Trecho fornecido |
Zeca segurou a onda na boa. Até
riu da doidice mística. Foi oferecida uma segunda opção do repertório de sucessos da majestade do
pagode. Aquela de refrão: "Descobri que te amo demais...".
E o "rei", depois de ouvir estrelas, disse "não". Alegou que não
poderia cantar uma letra na qual
se descobre tardiamente o amor
de verdade. Seria incoerente com
o seu momento. Acabara de lançar o disco "Pra Sempre", com a
mesma flor da obsessão amorosa
por Maria Rita, sua mulher. Pagodinho só tirou uma onda com os
técnicos ali presentes e pediu mais
uma cerva. Até que ocorreu o
acerto: cantariam juntos "Amélia", aquela mulher das antigas.
É um cidadão preocupado apenas com a família, os bons amigos
e o grau da cerveja gelada, como
na pendenga com o "rei", que tem
a história contada por Luiz Fernando Vianna no livro "Zeca Pagodinho - A Vida que se Deixa Levar", da coleção "Perfis do Rio".
Jessé Gomes da Silva Filho, 44, é
o nome de batismo, apelido tirado de uma ala de pagodeiros do
bloco Bohêmios do Irajá, geografia carioca que deu ao país esse
brasileiro tranquilo. Boa apuração de repórter e entrevistas com
personagens que rodeiam e fizeram parte da vida levada do sambista deram numa biografia sem
afetação, bem ao modo de viver
do personagem. Viver simples
não significa, como está no livro,
viver como dita o folclorismo em
torno de almas românticas cariocas -sempre imaginadas, talvez
a partir dos passos do escritor Lima Barreto, curtidas no álcool e
na loucura.
O autor mostra o Zeca Pagodinho dos arrabaldes do Xerém e o
artista do mercado, cantando para os emergentes nessas casas de
shows com nome de telefone celular. Abarca dos primeiros passos aos bastidores das gravações
do "Acústico MTV" com o cantor
e compositor, em setembro deste
ano, quando ele consolidava,
também na classe média jovem, o
sucesso que veio do fundo de
quintal.

Seção de dados |
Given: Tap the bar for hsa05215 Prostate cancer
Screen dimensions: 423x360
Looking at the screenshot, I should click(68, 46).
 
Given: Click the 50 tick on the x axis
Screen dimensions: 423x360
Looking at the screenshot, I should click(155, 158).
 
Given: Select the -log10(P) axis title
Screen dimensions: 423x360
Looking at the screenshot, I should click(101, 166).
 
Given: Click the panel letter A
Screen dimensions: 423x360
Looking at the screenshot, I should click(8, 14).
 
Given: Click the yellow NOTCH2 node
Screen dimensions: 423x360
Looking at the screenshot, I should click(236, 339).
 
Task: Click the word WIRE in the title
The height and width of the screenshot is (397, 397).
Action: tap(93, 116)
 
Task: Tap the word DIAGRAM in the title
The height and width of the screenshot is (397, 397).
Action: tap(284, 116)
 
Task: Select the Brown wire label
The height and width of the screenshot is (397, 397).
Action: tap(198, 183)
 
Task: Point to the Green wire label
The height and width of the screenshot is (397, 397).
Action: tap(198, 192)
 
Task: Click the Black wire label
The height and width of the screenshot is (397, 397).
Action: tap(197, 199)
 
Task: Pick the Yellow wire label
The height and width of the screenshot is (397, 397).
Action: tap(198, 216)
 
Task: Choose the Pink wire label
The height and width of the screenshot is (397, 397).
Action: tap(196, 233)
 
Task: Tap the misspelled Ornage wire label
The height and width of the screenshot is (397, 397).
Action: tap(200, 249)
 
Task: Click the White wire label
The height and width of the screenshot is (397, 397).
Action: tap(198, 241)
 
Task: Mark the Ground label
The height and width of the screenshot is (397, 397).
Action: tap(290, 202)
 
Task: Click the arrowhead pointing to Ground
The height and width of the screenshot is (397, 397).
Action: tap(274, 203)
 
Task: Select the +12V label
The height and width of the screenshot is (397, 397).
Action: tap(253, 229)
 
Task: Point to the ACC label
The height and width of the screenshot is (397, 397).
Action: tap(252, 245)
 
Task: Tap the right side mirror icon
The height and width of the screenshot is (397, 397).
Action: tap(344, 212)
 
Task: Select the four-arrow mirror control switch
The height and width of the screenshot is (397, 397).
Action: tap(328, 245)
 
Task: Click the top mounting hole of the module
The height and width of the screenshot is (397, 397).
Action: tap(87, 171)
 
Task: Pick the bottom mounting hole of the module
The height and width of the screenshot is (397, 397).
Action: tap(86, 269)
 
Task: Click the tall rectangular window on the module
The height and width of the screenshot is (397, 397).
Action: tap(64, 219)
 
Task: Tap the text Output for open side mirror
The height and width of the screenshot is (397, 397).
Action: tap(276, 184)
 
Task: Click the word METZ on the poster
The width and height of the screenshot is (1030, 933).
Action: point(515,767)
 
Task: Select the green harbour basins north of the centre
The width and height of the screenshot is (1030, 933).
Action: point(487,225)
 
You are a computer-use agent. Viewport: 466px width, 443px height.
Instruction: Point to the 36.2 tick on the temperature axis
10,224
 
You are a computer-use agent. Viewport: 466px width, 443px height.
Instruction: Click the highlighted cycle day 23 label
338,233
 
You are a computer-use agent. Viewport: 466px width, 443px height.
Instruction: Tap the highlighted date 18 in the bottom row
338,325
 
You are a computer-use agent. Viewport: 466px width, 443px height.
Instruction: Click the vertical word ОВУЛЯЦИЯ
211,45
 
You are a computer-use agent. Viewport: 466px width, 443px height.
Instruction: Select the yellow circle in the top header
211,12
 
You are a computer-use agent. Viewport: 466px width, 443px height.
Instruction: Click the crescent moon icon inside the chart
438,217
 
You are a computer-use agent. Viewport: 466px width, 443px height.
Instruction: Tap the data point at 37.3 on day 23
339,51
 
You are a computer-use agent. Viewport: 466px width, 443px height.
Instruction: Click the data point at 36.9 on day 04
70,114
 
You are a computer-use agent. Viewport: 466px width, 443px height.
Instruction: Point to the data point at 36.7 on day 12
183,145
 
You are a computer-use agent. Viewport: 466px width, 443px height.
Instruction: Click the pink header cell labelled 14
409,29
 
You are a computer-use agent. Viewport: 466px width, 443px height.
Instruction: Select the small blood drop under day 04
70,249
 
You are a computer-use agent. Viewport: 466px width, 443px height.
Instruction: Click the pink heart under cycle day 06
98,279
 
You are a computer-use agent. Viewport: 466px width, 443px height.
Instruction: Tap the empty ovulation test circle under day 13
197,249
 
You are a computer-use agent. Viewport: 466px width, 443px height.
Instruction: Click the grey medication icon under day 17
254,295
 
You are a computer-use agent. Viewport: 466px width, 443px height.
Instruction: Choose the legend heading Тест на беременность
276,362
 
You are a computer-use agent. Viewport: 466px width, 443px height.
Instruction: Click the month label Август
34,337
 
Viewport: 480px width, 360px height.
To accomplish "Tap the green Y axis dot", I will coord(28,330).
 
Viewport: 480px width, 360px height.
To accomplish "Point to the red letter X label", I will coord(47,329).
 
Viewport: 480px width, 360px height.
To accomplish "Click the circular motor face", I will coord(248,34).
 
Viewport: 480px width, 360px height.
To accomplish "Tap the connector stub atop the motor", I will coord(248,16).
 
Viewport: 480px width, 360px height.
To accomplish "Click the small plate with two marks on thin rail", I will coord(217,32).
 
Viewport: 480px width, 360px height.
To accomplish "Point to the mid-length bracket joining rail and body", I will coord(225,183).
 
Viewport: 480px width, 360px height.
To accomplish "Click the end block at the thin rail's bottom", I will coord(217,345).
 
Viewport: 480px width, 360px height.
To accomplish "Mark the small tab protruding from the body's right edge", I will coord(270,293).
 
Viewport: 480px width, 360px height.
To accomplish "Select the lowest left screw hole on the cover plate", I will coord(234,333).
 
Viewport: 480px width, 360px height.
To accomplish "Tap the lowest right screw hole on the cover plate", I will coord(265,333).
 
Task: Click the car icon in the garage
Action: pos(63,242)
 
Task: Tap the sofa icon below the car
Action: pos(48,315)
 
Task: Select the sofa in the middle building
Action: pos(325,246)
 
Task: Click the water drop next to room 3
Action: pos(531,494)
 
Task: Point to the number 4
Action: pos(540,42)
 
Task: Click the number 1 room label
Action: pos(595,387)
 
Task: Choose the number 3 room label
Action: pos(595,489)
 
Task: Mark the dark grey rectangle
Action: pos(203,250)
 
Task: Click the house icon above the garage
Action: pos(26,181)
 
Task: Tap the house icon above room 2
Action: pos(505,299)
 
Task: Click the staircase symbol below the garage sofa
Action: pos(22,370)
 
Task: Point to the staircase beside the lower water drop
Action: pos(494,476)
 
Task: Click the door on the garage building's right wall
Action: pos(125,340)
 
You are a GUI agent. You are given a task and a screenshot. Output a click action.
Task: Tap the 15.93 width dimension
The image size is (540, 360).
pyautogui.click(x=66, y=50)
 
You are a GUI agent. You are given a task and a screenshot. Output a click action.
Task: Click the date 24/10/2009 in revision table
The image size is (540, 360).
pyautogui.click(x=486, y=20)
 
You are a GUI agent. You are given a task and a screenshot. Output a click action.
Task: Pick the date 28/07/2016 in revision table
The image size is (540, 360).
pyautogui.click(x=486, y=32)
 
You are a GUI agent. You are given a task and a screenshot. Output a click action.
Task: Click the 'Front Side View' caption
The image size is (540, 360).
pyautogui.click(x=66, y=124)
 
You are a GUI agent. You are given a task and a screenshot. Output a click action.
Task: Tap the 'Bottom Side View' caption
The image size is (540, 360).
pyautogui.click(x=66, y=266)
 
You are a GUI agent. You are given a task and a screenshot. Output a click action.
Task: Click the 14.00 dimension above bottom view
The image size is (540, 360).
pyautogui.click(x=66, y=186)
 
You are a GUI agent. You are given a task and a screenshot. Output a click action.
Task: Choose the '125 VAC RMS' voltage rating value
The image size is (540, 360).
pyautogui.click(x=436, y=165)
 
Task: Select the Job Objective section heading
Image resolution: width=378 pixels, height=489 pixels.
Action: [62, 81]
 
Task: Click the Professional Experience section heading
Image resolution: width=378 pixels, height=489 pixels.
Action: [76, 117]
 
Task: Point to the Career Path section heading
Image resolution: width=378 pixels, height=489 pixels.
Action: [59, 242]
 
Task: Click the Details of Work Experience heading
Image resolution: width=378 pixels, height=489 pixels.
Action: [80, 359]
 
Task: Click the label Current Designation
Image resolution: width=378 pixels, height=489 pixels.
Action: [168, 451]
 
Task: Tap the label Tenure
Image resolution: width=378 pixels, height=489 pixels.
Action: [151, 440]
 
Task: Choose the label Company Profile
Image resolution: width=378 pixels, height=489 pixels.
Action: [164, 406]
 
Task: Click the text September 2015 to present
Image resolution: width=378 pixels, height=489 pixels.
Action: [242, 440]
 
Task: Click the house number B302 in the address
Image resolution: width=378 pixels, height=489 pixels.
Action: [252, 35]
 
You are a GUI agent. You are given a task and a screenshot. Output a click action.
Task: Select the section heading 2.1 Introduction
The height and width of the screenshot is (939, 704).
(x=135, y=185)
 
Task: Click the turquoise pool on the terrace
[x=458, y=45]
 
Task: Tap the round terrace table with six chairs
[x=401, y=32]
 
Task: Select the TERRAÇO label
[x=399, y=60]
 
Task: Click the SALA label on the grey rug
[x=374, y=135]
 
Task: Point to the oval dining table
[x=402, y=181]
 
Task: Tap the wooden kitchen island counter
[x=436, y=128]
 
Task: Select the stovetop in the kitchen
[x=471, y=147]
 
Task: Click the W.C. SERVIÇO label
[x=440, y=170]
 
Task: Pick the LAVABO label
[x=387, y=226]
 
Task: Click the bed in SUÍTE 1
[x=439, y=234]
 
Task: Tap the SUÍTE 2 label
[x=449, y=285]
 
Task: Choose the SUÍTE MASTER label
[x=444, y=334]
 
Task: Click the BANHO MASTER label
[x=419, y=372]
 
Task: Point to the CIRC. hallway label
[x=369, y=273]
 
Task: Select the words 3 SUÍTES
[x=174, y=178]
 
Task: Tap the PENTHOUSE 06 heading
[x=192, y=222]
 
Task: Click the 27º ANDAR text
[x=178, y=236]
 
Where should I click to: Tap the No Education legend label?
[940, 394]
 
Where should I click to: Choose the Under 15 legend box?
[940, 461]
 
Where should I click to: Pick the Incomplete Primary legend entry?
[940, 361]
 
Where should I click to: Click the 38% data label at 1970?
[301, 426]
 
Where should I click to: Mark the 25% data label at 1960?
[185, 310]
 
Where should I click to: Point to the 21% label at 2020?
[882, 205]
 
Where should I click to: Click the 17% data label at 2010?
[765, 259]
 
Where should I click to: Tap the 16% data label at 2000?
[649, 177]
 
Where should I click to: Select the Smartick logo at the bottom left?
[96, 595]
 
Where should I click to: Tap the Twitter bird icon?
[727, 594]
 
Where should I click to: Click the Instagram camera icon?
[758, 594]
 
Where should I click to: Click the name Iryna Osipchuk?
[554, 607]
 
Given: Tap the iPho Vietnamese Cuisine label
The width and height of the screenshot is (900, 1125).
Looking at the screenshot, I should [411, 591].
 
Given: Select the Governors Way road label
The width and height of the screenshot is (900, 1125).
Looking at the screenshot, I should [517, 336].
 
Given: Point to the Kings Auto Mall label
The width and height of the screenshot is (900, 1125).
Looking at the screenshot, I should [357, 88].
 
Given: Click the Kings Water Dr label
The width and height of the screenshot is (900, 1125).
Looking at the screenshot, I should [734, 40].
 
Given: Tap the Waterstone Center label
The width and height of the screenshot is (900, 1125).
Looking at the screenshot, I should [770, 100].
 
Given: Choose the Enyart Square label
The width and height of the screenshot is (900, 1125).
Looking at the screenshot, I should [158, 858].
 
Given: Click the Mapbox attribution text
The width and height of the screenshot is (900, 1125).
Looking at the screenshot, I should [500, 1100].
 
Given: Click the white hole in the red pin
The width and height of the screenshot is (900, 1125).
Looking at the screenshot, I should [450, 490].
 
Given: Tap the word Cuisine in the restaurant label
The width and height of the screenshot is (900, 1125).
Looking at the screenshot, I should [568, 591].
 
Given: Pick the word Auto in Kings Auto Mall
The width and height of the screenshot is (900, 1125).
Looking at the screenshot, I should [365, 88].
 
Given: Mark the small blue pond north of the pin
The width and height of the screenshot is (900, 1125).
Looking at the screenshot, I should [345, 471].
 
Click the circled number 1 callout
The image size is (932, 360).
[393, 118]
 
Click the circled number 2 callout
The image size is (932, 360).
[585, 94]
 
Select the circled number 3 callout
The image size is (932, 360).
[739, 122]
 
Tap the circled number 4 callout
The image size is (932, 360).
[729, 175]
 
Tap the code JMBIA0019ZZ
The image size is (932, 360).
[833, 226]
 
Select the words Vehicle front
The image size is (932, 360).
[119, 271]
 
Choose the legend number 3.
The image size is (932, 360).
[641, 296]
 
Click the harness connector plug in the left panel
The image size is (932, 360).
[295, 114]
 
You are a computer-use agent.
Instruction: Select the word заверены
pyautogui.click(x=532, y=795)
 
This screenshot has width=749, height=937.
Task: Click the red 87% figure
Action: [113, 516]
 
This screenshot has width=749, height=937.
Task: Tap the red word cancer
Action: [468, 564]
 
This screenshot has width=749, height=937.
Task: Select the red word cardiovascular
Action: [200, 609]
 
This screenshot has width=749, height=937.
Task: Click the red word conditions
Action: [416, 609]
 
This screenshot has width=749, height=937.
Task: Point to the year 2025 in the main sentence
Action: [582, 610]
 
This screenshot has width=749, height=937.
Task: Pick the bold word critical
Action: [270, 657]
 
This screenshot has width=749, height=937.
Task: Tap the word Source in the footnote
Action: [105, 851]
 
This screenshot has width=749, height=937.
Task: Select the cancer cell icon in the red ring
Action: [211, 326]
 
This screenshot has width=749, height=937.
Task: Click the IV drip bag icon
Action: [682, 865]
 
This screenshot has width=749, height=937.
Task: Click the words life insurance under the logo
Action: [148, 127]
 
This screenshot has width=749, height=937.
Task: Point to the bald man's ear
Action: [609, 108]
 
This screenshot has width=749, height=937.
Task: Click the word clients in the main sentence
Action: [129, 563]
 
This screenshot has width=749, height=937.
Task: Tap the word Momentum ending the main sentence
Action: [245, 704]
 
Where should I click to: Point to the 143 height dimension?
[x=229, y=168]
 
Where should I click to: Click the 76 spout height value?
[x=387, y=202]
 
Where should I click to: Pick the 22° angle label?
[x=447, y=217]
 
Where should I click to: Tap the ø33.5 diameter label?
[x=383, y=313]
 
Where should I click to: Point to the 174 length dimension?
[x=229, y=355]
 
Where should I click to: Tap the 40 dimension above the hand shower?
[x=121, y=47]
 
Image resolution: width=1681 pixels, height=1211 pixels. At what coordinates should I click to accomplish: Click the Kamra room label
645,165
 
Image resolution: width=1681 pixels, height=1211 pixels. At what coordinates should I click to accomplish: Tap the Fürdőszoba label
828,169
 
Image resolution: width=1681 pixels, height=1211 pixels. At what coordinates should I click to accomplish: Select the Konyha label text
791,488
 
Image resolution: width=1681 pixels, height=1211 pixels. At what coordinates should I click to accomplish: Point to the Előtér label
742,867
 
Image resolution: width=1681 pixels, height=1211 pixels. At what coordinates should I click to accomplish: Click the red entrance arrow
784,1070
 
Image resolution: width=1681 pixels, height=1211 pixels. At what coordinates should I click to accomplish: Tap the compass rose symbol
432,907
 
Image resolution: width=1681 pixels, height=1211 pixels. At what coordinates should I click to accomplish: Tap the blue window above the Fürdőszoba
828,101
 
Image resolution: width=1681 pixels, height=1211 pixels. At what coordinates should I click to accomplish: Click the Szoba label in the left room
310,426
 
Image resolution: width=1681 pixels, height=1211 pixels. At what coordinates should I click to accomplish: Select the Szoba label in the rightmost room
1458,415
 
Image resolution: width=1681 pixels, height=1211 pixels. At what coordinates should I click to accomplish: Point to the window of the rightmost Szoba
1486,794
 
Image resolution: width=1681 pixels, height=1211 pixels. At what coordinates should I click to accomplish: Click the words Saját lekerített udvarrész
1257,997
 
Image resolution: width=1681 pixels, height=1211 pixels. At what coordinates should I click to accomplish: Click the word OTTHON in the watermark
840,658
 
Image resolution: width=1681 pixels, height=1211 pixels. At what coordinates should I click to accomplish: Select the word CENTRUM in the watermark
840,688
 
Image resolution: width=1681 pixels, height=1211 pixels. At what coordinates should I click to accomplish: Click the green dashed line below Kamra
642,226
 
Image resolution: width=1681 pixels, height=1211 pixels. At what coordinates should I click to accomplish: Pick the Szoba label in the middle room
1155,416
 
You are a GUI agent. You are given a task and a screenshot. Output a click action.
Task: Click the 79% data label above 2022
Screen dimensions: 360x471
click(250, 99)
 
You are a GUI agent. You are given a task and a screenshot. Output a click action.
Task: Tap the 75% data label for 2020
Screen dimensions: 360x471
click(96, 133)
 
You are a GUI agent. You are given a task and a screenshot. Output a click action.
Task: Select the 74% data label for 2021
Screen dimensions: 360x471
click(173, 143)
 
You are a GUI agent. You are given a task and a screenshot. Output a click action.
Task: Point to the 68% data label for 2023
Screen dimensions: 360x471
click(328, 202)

O que fazer | Resuma em duas frases o trecho sobre Zeca Pagodinho.

Resultado do exercício | Num episódio com o "rei", depois de uma recusa à segunda música oferecida, Zeca Pagodinho e ele acertaram cantar juntos "Amélia", história contada por Luiz Fernando Vianna no livro "Zeca Pagodinho - A Vida que se Deixa Levar", da coleção "Perfis do Rio". Apoiada em boa apuração e em entrevistas, a biografia sem afetação mostra tanto o Zeca dos arrabaldes do Xerém quanto o artista do mercado, dos primeiros passos aos bastidores das gravações do "Acústico MTV".